[Opening DATA SECTION section]

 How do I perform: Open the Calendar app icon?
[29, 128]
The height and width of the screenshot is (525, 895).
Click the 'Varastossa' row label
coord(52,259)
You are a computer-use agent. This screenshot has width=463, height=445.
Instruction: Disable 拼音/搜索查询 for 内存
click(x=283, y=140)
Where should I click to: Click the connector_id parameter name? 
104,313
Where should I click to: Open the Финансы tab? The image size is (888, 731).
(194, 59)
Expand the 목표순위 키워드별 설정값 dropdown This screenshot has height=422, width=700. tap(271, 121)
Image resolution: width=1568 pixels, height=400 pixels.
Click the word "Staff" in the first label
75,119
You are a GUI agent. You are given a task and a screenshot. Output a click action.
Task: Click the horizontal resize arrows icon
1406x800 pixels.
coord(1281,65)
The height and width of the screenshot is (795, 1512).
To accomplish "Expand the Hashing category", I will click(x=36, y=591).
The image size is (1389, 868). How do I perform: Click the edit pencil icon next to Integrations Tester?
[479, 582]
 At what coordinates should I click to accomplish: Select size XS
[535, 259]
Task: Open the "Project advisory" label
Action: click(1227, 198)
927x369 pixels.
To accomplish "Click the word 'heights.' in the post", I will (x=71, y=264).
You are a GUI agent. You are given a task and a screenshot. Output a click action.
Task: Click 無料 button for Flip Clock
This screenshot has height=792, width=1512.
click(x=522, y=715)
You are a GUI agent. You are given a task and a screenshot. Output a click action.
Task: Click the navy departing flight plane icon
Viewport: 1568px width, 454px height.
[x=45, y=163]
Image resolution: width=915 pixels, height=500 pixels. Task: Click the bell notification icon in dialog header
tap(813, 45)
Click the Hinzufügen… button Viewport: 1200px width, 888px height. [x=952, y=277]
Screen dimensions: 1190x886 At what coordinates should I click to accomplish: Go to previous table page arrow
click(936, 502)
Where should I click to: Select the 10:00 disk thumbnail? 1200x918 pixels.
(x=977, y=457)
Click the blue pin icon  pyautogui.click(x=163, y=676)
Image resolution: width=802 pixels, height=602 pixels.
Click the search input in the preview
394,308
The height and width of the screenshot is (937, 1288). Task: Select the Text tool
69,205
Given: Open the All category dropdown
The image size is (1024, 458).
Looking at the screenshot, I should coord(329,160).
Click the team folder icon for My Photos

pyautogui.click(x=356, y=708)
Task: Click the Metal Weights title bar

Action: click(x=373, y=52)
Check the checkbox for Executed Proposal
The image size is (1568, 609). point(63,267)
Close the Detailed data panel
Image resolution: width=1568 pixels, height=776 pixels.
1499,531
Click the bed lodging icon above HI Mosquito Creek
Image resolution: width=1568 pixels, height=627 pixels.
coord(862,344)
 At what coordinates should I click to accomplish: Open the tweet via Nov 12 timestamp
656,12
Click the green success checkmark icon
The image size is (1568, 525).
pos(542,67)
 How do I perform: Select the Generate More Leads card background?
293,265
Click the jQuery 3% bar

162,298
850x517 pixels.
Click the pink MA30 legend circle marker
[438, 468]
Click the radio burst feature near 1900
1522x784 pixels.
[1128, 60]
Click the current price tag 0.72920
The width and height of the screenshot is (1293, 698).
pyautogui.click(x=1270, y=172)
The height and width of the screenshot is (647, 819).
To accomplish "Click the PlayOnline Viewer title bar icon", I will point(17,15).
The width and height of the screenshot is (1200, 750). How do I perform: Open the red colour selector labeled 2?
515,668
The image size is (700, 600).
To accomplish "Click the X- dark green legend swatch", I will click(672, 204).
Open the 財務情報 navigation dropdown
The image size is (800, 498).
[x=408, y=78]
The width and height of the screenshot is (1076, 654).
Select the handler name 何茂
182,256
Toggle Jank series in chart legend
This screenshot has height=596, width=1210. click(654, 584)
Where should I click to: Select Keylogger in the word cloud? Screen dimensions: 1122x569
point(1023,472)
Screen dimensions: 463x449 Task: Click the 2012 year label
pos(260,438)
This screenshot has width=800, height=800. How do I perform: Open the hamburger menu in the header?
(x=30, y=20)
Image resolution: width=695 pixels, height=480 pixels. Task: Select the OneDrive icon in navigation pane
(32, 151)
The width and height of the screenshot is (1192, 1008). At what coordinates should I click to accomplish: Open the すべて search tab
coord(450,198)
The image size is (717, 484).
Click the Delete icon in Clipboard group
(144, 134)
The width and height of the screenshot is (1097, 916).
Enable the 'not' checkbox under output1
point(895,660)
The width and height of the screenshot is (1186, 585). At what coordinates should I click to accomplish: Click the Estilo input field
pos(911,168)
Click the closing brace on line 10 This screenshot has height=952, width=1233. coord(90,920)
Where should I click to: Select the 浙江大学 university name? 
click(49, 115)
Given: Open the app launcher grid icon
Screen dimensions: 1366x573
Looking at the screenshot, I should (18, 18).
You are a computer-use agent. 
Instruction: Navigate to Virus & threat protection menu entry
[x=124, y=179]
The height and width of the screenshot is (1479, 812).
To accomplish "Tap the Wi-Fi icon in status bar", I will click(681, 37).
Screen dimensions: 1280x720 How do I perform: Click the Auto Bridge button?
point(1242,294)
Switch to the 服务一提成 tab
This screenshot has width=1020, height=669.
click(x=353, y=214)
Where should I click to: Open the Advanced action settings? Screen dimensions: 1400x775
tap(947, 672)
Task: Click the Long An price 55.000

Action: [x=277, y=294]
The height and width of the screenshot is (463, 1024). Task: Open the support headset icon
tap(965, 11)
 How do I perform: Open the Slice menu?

[Closing DATA SECTION section]

Exactly as written above, reproduce all of the entries.

 How do I perform: Open the Calendar app icon?
[29, 128]
The height and width of the screenshot is (525, 895).
Click the 'Varastossa' row label
coord(52,259)
You are a computer-use agent. This screenshot has width=463, height=445.
Instruction: Disable 拼音/搜索查询 for 内存
click(x=283, y=140)
Where should I click to: Click the connector_id parameter name? 
104,313
Where should I click to: Open the Финансы tab? The image size is (888, 731).
(194, 59)
Expand the 목표순위 키워드별 설정값 dropdown This screenshot has height=422, width=700. tap(271, 121)
Image resolution: width=1568 pixels, height=400 pixels.
Click the word "Staff" in the first label
75,119
You are a GUI agent. You are given a task and a screenshot. Output a click action.
Task: Click the horizontal resize arrows icon
1406x800 pixels.
coord(1281,65)
The height and width of the screenshot is (795, 1512).
To accomplish "Expand the Hashing category", I will click(x=36, y=591).
The image size is (1389, 868). How do I perform: Click the edit pencil icon next to Integrations Tester?
[479, 582]
 At what coordinates should I click to accomplish: Select size XS
[535, 259]
Task: Open the "Project advisory" label
Action: click(1227, 198)
927x369 pixels.
To accomplish "Click the word 'heights.' in the post", I will (x=71, y=264).
You are a GUI agent. You are given a task and a screenshot. Output a click action.
Task: Click 無料 button for Flip Clock
This screenshot has height=792, width=1512.
click(x=522, y=715)
You are a GUI agent. You are given a task and a screenshot. Output a click action.
Task: Click the navy departing flight plane icon
Viewport: 1568px width, 454px height.
[x=45, y=163]
Image resolution: width=915 pixels, height=500 pixels. Task: Click the bell notification icon in dialog header
tap(813, 45)
Click the Hinzufügen… button Viewport: 1200px width, 888px height. [x=952, y=277]
Screen dimensions: 1190x886 At what coordinates should I click to accomplish: Go to previous table page arrow
click(936, 502)
Where should I click to: Select the 10:00 disk thumbnail? 1200x918 pixels.
(x=977, y=457)
Click the blue pin icon  pyautogui.click(x=163, y=676)
Image resolution: width=802 pixels, height=602 pixels.
Click the search input in the preview
394,308
The height and width of the screenshot is (937, 1288). Task: Select the Text tool
69,205
Given: Open the All category dropdown
The image size is (1024, 458).
Looking at the screenshot, I should coord(329,160).
Click the team folder icon for My Photos

pyautogui.click(x=356, y=708)
Task: Click the Metal Weights title bar

Action: click(x=373, y=52)
Check the checkbox for Executed Proposal
The image size is (1568, 609). point(63,267)
Close the Detailed data panel
Image resolution: width=1568 pixels, height=776 pixels.
1499,531
Click the bed lodging icon above HI Mosquito Creek
Image resolution: width=1568 pixels, height=627 pixels.
coord(862,344)
 At what coordinates should I click to accomplish: Open the tweet via Nov 12 timestamp
656,12
Click the green success checkmark icon
The image size is (1568, 525).
pos(542,67)
 How do I perform: Select the Generate More Leads card background?
293,265
Click the jQuery 3% bar

162,298
850x517 pixels.
Click the pink MA30 legend circle marker
[438, 468]
Click the radio burst feature near 1900
1522x784 pixels.
[1128, 60]
Click the current price tag 0.72920
The width and height of the screenshot is (1293, 698).
pyautogui.click(x=1270, y=172)
The height and width of the screenshot is (647, 819).
To accomplish "Click the PlayOnline Viewer title bar icon", I will point(17,15).
The width and height of the screenshot is (1200, 750). How do I perform: Open the red colour selector labeled 2?
515,668
The image size is (700, 600).
To accomplish "Click the X- dark green legend swatch", I will click(672, 204).
Open the 財務情報 navigation dropdown
The image size is (800, 498).
[x=408, y=78]
The width and height of the screenshot is (1076, 654).
Select the handler name 何茂
182,256
Toggle Jank series in chart legend
This screenshot has height=596, width=1210. click(654, 584)
Where should I click to: Select Keylogger in the word cloud? Screen dimensions: 1122x569
point(1023,472)
Screen dimensions: 463x449 Task: Click the 2012 year label
pos(260,438)
This screenshot has width=800, height=800. How do I perform: Open the hamburger menu in the header?
(x=30, y=20)
Image resolution: width=695 pixels, height=480 pixels. Task: Select the OneDrive icon in navigation pane
(32, 151)
The width and height of the screenshot is (1192, 1008). At what coordinates should I click to accomplish: Open the すべて search tab
coord(450,198)
The image size is (717, 484).
Click the Delete icon in Clipboard group
(144, 134)
The width and height of the screenshot is (1097, 916).
Enable the 'not' checkbox under output1
point(895,660)
The width and height of the screenshot is (1186, 585). At what coordinates should I click to accomplish: Click the Estilo input field
pos(911,168)
Click the closing brace on line 10 This screenshot has height=952, width=1233. coord(90,920)
Where should I click to: Select the 浙江大学 university name? 
click(49, 115)
Given: Open the app launcher grid icon
Screen dimensions: 1366x573
Looking at the screenshot, I should (18, 18).
You are a computer-use agent. 
Instruction: Navigate to Virus & threat protection menu entry
[x=124, y=179]
The height and width of the screenshot is (1479, 812).
To accomplish "Tap the Wi-Fi icon in status bar", I will click(681, 37).
Screen dimensions: 1280x720 How do I perform: Click the Auto Bridge button?
point(1242,294)
Switch to the 服务一提成 tab
This screenshot has width=1020, height=669.
click(x=353, y=214)
Where should I click to: Open the Advanced action settings? Screen dimensions: 1400x775
tap(947, 672)
Task: Click the Long An price 55.000

Action: [x=277, y=294]
The height and width of the screenshot is (463, 1024). Task: Open the support headset icon
tap(965, 11)
 How do I perform: Open the Slice menu?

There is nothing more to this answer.